By Alli Spotts-De Lazzer, M.A., LMFT #49842, LPCC #844, CEDS-S

Since 2011, I’ve facilitated a twice-monthly support and education group for family, friends, and carers of people with eating disorders. With permission, I am sharing their messages—what they want YOU to hear. 

The following comes from people who identify as male and female, parents of children with eating disorders (including adolescent and adult children), and spouses of those with eating disorders.

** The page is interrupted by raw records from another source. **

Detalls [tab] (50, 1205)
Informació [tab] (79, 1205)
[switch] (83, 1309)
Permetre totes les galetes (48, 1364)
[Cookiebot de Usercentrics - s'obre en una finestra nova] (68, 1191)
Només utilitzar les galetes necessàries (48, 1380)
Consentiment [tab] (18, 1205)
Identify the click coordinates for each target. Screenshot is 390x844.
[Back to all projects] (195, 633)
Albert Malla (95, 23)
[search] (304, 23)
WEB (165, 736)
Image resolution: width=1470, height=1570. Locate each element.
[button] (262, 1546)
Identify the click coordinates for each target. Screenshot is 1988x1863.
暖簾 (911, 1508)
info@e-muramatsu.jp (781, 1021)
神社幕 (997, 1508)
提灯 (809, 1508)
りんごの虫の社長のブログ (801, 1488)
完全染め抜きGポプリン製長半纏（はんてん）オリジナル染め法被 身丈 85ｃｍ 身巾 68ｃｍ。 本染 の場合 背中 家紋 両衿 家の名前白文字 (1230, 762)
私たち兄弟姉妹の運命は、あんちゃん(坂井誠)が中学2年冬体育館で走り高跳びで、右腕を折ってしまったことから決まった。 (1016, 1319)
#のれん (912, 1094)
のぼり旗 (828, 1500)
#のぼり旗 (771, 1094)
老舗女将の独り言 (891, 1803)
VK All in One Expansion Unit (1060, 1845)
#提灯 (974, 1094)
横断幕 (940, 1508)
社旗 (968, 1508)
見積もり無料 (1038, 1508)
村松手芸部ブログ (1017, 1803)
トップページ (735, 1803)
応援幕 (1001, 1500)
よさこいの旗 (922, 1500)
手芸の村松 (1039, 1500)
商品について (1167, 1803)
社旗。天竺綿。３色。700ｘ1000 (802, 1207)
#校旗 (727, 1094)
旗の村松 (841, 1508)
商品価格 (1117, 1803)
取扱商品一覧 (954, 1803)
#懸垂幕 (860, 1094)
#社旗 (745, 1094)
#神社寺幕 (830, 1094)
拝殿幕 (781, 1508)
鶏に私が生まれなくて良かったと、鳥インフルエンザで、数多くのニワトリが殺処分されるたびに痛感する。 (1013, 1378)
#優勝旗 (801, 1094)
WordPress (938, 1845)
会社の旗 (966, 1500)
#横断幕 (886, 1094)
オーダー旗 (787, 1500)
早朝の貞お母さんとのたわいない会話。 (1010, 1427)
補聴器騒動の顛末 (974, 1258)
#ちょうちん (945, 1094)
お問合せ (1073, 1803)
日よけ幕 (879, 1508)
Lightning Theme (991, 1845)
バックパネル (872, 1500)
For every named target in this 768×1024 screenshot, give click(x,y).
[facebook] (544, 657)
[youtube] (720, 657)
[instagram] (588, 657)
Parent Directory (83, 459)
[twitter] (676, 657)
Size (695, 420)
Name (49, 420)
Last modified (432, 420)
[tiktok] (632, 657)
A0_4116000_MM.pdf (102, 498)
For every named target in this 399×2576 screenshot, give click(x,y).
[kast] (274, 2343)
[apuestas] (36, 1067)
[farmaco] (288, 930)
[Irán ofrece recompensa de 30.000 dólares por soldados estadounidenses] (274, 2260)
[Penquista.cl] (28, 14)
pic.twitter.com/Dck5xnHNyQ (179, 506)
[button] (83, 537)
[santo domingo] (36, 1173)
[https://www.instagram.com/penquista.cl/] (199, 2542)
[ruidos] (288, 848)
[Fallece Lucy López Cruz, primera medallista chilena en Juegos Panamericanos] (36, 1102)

  • You’re not alone. You’re not the only one experiencing this.
  • It’s not your fault.
  • All those questions: “Why didn’t I know?” “Why didn’t I know sooner?” “Why couldn’t I be helpful?” “What did I do wrong?” It’s not your fault.
  • You’ve got to plug into a network of help because you don’t know that you don’t know. 
  • It’s so isolating: the stigma and feeling the need to protect and respect your loved one’s privacy. You start with, “I can’t let anyone know in my circles.” Or friends and family you tell don’t understand, and that can be isolating, too. Find a safe place to connect and share, like a support group, where you can be completely open.
  • When you first find a group, you’re probably in that first-time emotion and uncertainty. You’re on the roller coaster of emotions—from fear, tears, and terror to anger and resentment. It’s such a roller coaster. You’re first overloaded. You have permission not to know. It’s OK to be mad. It’s OK not to know what to know. Give yourself permission to feel all those emotions; all are good and valid.
  • Know that through this journey with your loved one, it is very possible that you will be encouraged, by professionals, to do many things to help your loved one that don’t feel right and go against any logic or instinct you had in the past. Many times, those with experience will be right. The rule book has been changed. That being said, if your spidey senses are tingling because something just doesn’t seem right, then give yourself permission to be curious, explore that, and consider making a change. There are no easy answers or singular paths.

We’ve covered some of what fellow carers want you to know. Now, I want to share three points I’ve observed and believe can help you throughout loving someone with an eating disorder. 

  1. Your love is an asset. However, you’ll need to learn how to apply it wisely, which may mean in different ways than you’re used to.
  2. Be careful of viewing struggles as your failures. Treatments fail or don’t match what someone needs.
  3. Stay open to learning—even when you feel you can’t possibly take in more. 

1. Your love is an asset. However, you’ll need to learn how to apply it wisely, which may mean in different ways than you’re used to.

Deep love is so beautiful to witness in families. And, the eating disorder often requires a strategy for how you show love (e.g., how you accommodate wants and needs and how you support your person). What’s needed may be NOTHING like what any parent could ever know, expect, or prepare for.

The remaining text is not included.